▶ [Instructions for the task] Set down, in full, every record in the block.

Data entries
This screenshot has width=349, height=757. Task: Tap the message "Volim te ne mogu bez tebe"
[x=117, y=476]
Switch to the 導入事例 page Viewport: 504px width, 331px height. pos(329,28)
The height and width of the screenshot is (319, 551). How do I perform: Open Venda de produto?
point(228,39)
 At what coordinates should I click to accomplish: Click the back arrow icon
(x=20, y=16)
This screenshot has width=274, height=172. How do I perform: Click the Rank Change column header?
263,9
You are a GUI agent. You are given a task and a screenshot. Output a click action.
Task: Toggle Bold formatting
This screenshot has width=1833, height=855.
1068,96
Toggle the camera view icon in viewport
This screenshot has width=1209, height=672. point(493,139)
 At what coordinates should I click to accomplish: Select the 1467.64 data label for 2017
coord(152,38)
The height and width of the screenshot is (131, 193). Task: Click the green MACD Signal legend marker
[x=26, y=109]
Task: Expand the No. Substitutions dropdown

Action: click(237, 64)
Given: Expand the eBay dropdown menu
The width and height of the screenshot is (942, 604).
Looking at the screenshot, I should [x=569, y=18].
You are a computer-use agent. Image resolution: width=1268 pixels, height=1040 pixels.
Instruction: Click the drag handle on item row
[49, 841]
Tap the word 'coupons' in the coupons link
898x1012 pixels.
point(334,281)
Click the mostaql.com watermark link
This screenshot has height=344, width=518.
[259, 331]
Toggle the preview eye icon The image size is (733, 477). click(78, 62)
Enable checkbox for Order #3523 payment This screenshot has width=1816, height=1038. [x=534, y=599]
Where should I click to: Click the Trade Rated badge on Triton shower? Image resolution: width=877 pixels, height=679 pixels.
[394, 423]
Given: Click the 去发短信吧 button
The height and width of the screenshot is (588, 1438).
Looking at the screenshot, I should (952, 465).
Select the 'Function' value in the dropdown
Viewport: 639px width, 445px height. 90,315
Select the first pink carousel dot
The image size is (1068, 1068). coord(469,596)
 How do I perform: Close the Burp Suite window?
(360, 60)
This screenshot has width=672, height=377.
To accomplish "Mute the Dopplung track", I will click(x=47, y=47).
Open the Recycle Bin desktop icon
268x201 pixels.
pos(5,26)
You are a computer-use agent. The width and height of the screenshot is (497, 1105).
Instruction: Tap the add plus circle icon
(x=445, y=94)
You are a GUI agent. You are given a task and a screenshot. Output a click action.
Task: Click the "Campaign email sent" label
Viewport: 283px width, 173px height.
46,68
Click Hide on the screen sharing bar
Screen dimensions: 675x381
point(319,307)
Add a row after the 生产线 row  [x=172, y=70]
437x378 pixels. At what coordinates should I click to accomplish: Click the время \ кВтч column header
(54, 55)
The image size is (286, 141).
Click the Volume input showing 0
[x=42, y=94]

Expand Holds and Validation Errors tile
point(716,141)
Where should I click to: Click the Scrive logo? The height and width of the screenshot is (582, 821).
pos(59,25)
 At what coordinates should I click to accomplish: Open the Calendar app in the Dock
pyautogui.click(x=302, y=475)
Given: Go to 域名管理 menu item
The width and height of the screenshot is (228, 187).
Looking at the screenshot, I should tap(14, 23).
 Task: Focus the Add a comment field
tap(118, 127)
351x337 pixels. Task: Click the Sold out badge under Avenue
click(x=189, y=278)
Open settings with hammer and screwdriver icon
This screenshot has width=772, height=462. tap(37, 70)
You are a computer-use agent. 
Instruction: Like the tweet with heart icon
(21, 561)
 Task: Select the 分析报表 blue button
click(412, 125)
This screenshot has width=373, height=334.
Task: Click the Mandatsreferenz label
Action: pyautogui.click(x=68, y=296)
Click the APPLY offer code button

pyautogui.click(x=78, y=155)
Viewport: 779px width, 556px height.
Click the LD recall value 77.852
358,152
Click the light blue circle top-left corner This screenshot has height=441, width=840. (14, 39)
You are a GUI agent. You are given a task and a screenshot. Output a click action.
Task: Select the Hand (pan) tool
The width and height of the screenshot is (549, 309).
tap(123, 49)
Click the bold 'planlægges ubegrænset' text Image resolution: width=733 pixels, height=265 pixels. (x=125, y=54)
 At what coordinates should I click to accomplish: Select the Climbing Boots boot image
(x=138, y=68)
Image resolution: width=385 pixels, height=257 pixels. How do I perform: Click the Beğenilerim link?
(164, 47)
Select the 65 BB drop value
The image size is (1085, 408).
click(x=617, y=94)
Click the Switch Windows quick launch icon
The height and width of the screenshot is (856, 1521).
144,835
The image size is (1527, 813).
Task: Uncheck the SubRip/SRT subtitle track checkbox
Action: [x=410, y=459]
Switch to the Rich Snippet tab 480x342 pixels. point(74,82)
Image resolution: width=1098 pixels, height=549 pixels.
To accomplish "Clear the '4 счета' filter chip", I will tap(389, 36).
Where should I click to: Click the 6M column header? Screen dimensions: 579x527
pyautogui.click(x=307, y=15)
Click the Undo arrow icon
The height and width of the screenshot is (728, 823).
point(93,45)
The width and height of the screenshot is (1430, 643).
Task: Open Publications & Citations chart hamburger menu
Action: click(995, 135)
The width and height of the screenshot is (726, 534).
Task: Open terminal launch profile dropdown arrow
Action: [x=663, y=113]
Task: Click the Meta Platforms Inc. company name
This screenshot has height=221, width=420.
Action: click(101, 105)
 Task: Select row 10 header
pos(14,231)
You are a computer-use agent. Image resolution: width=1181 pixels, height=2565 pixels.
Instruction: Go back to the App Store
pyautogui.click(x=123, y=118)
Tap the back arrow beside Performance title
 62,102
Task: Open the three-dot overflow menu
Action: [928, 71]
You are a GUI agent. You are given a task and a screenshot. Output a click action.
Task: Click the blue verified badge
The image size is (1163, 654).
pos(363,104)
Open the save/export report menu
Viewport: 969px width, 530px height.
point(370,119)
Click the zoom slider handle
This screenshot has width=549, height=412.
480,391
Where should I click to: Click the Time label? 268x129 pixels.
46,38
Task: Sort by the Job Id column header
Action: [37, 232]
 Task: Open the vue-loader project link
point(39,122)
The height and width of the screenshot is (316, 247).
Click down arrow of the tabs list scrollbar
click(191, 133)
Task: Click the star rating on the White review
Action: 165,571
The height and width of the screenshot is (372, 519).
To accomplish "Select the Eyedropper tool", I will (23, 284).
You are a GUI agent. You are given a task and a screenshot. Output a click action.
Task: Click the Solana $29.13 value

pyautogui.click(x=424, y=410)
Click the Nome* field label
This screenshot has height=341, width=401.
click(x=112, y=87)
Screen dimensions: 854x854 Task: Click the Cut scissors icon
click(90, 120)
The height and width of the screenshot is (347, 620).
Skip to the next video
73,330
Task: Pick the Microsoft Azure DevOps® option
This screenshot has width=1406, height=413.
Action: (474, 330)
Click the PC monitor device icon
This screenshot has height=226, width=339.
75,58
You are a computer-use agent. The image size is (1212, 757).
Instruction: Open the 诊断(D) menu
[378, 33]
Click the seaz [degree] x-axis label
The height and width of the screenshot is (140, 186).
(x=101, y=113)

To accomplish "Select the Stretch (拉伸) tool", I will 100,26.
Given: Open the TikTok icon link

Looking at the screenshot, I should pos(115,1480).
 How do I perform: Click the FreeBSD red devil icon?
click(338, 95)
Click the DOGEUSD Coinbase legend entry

▶ [Answer for the task]
This screenshot has width=349, height=757. Task: Tap the message "Volim te ne mogu bez tebe"
[x=117, y=476]
Switch to the 導入事例 page Viewport: 504px width, 331px height. pos(329,28)
The height and width of the screenshot is (319, 551). How do I perform: Open Venda de produto?
point(228,39)
 At what coordinates should I click to accomplish: Click the back arrow icon
(x=20, y=16)
This screenshot has width=274, height=172. How do I perform: Click the Rank Change column header?
263,9
You are a GUI agent. You are given a task and a screenshot. Output a click action.
Task: Toggle Bold formatting
This screenshot has width=1833, height=855.
1068,96
Toggle the camera view icon in viewport
This screenshot has width=1209, height=672. point(493,139)
 At what coordinates should I click to accomplish: Select the 1467.64 data label for 2017
coord(152,38)
The height and width of the screenshot is (131, 193). Task: Click the green MACD Signal legend marker
[x=26, y=109]
Task: Expand the No. Substitutions dropdown

Action: click(237, 64)
Given: Expand the eBay dropdown menu
The width and height of the screenshot is (942, 604).
Looking at the screenshot, I should [x=569, y=18].
You are a computer-use agent. Image resolution: width=1268 pixels, height=1040 pixels.
Instruction: Click the drag handle on item row
[49, 841]
Tap the word 'coupons' in the coupons link
898x1012 pixels.
point(334,281)
Click the mostaql.com watermark link
This screenshot has height=344, width=518.
[259, 331]
Toggle the preview eye icon The image size is (733, 477). click(78, 62)
Enable checkbox for Order #3523 payment This screenshot has width=1816, height=1038. [x=534, y=599]
Where should I click to: Click the Trade Rated badge on Triton shower? Image resolution: width=877 pixels, height=679 pixels.
[394, 423]
Given: Click the 去发短信吧 button
The height and width of the screenshot is (588, 1438).
Looking at the screenshot, I should (952, 465).
Select the 'Function' value in the dropdown
Viewport: 639px width, 445px height. 90,315
Select the first pink carousel dot
The image size is (1068, 1068). coord(469,596)
 How do I perform: Close the Burp Suite window?
(360, 60)
This screenshot has width=672, height=377.
To accomplish "Mute the Dopplung track", I will click(x=47, y=47).
Open the Recycle Bin desktop icon
268x201 pixels.
pos(5,26)
You are a computer-use agent. The width and height of the screenshot is (497, 1105).
Instruction: Tap the add plus circle icon
(x=445, y=94)
You are a GUI agent. You are given a task and a screenshot. Output a click action.
Task: Click the "Campaign email sent" label
Viewport: 283px width, 173px height.
46,68
Click Hide on the screen sharing bar
Screen dimensions: 675x381
point(319,307)
Add a row after the 生产线 row  [x=172, y=70]
437x378 pixels. At what coordinates should I click to accomplish: Click the время \ кВтч column header
(54, 55)
The image size is (286, 141).
Click the Volume input showing 0
[x=42, y=94]

Expand Holds and Validation Errors tile
point(716,141)
Where should I click to: Click the Scrive logo? The height and width of the screenshot is (582, 821).
pos(59,25)
 At what coordinates should I click to accomplish: Open the Calendar app in the Dock
pyautogui.click(x=302, y=475)
Given: Go to 域名管理 menu item
The width and height of the screenshot is (228, 187).
Looking at the screenshot, I should tap(14, 23).
 Task: Focus the Add a comment field
tap(118, 127)
351x337 pixels. Task: Click the Sold out badge under Avenue
click(x=189, y=278)
Open settings with hammer and screwdriver icon
This screenshot has width=772, height=462. tap(37, 70)
You are a computer-use agent. 
Instruction: Like the tweet with heart icon
(21, 561)
 Task: Select the 分析报表 blue button
click(412, 125)
This screenshot has width=373, height=334.
Task: Click the Mandatsreferenz label
Action: pyautogui.click(x=68, y=296)
Click the APPLY offer code button

pyautogui.click(x=78, y=155)
Viewport: 779px width, 556px height.
Click the LD recall value 77.852
358,152
Click the light blue circle top-left corner This screenshot has height=441, width=840. (14, 39)
You are a GUI agent. You are given a task and a screenshot. Output a click action.
Task: Select the Hand (pan) tool
The width and height of the screenshot is (549, 309).
tap(123, 49)
Click the bold 'planlægges ubegrænset' text Image resolution: width=733 pixels, height=265 pixels. (x=125, y=54)
 At what coordinates should I click to accomplish: Select the Climbing Boots boot image
(x=138, y=68)
Image resolution: width=385 pixels, height=257 pixels. How do I perform: Click the Beğenilerim link?
(164, 47)
Select the 65 BB drop value
The image size is (1085, 408).
click(x=617, y=94)
Click the Switch Windows quick launch icon
The height and width of the screenshot is (856, 1521).
144,835
The image size is (1527, 813).
Task: Uncheck the SubRip/SRT subtitle track checkbox
Action: [x=410, y=459]
Switch to the Rich Snippet tab 480x342 pixels. point(74,82)
Image resolution: width=1098 pixels, height=549 pixels.
To accomplish "Clear the '4 счета' filter chip", I will tap(389, 36).
Where should I click to: Click the 6M column header? Screen dimensions: 579x527
pyautogui.click(x=307, y=15)
Click the Undo arrow icon
The height and width of the screenshot is (728, 823).
point(93,45)
The width and height of the screenshot is (1430, 643).
Task: Open Publications & Citations chart hamburger menu
Action: click(995, 135)
The width and height of the screenshot is (726, 534).
Task: Open terminal launch profile dropdown arrow
Action: [x=663, y=113]
Task: Click the Meta Platforms Inc. company name
This screenshot has height=221, width=420.
Action: click(101, 105)
 Task: Select row 10 header
pos(14,231)
You are a computer-use agent. Image resolution: width=1181 pixels, height=2565 pixels.
Instruction: Go back to the App Store
pyautogui.click(x=123, y=118)
Tap the back arrow beside Performance title
 62,102
Task: Open the three-dot overflow menu
Action: [928, 71]
You are a GUI agent. You are given a task and a screenshot. Output a click action.
Task: Click the blue verified badge
The image size is (1163, 654).
pos(363,104)
Open the save/export report menu
Viewport: 969px width, 530px height.
point(370,119)
Click the zoom slider handle
This screenshot has width=549, height=412.
480,391
Where should I click to: Click the Time label? 268x129 pixels.
46,38
Task: Sort by the Job Id column header
Action: [37, 232]
 Task: Open the vue-loader project link
point(39,122)
The height and width of the screenshot is (316, 247).
Click down arrow of the tabs list scrollbar
click(191, 133)
Task: Click the star rating on the White review
Action: 165,571
The height and width of the screenshot is (372, 519).
To accomplish "Select the Eyedropper tool", I will (23, 284).
You are a GUI agent. You are given a task and a screenshot. Output a click action.
Task: Click the Solana $29.13 value

pyautogui.click(x=424, y=410)
Click the Nome* field label
This screenshot has height=341, width=401.
click(x=112, y=87)
Screen dimensions: 854x854 Task: Click the Cut scissors icon
click(90, 120)
The height and width of the screenshot is (347, 620).
Skip to the next video
73,330
Task: Pick the Microsoft Azure DevOps® option
This screenshot has width=1406, height=413.
Action: (474, 330)
Click the PC monitor device icon
This screenshot has height=226, width=339.
75,58
You are a computer-use agent. The image size is (1212, 757).
Instruction: Open the 诊断(D) menu
[378, 33]
Click the seaz [degree] x-axis label
The height and width of the screenshot is (140, 186).
(x=101, y=113)

To accomplish "Select the Stretch (拉伸) tool", I will 100,26.
Given: Open the TikTok icon link

Looking at the screenshot, I should pos(115,1480).
 How do I perform: Click the FreeBSD red devil icon?
click(338, 95)
Click the DOGEUSD Coinbase legend entry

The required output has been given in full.